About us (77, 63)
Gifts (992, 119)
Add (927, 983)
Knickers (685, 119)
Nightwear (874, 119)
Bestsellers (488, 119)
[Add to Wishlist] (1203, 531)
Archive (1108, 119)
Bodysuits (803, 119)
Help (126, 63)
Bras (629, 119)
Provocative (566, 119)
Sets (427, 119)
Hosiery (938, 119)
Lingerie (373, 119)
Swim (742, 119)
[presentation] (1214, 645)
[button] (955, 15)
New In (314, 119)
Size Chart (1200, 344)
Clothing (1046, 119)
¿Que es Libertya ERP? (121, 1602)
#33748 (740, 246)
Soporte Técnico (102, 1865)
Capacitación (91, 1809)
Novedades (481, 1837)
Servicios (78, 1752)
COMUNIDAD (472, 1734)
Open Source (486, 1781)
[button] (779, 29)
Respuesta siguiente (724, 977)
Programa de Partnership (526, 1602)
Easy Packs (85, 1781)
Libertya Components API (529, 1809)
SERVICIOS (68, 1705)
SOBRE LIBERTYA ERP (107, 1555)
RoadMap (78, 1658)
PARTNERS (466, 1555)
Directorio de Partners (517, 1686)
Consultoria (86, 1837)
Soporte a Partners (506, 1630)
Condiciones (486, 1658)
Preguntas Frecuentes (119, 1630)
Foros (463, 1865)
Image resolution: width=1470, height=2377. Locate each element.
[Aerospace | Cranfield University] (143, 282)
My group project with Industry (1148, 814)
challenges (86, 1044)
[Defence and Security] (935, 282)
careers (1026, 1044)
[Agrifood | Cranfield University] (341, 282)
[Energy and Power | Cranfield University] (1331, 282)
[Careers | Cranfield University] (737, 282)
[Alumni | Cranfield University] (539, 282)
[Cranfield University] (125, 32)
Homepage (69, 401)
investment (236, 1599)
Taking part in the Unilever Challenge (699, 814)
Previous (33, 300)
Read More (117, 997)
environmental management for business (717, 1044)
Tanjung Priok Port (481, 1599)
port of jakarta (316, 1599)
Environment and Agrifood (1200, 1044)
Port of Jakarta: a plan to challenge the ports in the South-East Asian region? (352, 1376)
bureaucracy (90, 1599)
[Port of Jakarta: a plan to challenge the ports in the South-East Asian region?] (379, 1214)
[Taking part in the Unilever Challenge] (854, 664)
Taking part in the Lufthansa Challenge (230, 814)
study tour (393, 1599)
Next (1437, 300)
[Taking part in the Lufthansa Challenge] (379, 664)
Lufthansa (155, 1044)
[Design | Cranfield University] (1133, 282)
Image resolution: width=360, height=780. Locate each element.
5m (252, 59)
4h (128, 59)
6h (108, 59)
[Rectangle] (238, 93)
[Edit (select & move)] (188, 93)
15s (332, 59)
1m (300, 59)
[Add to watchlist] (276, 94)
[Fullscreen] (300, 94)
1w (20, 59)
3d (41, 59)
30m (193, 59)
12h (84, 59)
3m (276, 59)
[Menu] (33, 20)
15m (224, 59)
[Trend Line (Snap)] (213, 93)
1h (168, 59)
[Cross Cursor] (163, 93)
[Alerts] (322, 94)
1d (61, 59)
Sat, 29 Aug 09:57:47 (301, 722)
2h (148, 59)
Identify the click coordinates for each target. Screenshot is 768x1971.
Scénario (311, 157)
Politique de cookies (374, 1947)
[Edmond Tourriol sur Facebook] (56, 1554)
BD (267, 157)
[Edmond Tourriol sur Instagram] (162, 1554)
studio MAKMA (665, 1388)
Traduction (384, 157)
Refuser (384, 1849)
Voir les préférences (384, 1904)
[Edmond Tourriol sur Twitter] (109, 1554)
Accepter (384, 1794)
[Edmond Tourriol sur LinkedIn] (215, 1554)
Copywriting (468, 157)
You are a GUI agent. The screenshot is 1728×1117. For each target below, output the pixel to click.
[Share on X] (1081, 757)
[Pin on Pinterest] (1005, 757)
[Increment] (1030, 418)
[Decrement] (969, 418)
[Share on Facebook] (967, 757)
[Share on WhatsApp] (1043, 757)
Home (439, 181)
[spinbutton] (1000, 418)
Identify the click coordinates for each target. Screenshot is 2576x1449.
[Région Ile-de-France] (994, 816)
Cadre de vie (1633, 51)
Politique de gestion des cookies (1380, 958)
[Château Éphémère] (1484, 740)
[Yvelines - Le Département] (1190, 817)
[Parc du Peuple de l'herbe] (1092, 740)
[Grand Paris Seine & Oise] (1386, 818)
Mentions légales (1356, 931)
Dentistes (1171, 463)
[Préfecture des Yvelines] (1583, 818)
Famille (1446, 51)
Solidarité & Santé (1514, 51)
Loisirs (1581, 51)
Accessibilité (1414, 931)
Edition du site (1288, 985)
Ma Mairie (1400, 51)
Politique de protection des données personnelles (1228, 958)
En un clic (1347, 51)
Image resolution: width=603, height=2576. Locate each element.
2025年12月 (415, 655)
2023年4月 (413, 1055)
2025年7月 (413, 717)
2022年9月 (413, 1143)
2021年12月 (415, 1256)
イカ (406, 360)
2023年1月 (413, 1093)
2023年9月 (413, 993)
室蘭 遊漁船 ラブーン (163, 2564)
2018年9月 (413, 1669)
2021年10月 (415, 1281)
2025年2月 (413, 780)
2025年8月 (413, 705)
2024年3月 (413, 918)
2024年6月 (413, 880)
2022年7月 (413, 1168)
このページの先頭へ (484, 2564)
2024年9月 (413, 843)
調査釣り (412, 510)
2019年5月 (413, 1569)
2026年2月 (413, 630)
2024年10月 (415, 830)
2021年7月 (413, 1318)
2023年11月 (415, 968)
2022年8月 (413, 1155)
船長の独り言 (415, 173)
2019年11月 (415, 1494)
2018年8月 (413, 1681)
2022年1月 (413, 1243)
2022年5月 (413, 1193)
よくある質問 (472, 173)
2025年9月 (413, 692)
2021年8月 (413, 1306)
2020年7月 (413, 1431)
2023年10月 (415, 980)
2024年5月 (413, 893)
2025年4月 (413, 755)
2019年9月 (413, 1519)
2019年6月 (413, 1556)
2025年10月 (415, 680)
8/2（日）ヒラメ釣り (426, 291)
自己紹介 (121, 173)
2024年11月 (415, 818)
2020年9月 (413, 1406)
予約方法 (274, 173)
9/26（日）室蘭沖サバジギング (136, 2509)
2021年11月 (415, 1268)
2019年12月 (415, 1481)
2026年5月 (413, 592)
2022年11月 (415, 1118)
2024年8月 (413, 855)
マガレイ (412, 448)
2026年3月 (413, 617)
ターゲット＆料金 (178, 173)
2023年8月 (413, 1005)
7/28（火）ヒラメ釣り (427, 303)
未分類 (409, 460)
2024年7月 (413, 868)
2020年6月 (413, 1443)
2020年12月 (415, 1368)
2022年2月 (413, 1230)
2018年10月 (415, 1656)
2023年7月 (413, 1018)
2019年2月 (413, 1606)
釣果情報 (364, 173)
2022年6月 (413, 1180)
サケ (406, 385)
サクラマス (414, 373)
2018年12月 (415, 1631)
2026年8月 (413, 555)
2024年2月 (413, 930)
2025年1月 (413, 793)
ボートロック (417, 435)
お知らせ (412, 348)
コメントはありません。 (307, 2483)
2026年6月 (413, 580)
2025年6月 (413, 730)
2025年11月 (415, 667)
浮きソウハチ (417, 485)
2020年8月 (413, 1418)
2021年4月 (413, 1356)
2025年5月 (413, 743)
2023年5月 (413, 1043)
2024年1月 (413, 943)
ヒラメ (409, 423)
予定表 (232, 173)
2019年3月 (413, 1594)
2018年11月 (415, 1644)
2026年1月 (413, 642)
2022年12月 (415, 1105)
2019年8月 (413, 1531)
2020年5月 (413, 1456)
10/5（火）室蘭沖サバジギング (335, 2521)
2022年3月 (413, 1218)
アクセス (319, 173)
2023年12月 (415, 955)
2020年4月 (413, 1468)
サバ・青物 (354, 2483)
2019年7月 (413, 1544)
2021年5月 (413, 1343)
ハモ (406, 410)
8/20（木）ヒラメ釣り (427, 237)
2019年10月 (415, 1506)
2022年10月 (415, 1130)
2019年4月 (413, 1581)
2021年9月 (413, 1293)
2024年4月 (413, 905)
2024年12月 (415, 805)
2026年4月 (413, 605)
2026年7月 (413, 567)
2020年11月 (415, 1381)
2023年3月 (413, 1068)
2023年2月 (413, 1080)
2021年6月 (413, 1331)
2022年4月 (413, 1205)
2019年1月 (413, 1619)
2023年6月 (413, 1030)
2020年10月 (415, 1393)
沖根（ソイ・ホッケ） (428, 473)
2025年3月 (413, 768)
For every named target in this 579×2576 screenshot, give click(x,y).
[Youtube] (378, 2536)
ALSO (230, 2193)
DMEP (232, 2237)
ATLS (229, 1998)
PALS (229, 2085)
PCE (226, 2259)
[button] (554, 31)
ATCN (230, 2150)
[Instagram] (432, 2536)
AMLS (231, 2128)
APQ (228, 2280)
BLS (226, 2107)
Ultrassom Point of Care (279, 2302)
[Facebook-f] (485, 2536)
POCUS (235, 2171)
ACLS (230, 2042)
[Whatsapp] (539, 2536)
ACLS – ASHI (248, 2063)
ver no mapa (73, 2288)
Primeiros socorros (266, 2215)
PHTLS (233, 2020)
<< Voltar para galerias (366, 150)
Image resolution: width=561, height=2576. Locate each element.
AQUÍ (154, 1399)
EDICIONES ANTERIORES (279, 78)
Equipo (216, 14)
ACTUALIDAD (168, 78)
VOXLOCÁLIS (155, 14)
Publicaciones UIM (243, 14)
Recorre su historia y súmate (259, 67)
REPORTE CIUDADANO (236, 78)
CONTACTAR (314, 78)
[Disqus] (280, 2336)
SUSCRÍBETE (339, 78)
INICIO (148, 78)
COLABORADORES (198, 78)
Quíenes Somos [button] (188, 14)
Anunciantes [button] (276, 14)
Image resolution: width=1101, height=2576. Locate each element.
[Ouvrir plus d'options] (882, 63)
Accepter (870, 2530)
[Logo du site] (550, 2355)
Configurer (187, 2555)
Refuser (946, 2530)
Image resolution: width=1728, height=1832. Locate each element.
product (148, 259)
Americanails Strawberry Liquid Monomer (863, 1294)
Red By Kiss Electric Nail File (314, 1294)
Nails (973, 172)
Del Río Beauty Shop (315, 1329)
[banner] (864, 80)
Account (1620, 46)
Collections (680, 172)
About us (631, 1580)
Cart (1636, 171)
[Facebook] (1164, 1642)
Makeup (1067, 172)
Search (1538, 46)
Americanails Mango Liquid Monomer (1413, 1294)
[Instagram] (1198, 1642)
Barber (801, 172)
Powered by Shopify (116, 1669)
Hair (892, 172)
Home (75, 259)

• [TASK REQUIREMENTS]:
Find the line with "室蘭 遊漁船 ラブーン (163, 2564)" in the entries above. Retype it and each line after it, exactly, through the line with "2023年11月 (415, 968)", and stop there.

• [EXPECTED ANSWER]:
室蘭 遊漁船 ラブーン (163, 2564)
2018年9月 (413, 1669)
2021年10月 (415, 1281)
2025年2月 (413, 780)
2025年8月 (413, 705)
2024年3月 (413, 918)
2024年6月 (413, 880)
2022年7月 (413, 1168)
このページの先頭へ (484, 2564)
2024年9月 (413, 843)
調査釣り (412, 510)
2019年5月 (413, 1569)
2026年2月 (413, 630)
2024年10月 (415, 830)
2021年7月 (413, 1318)
2023年11月 (415, 968)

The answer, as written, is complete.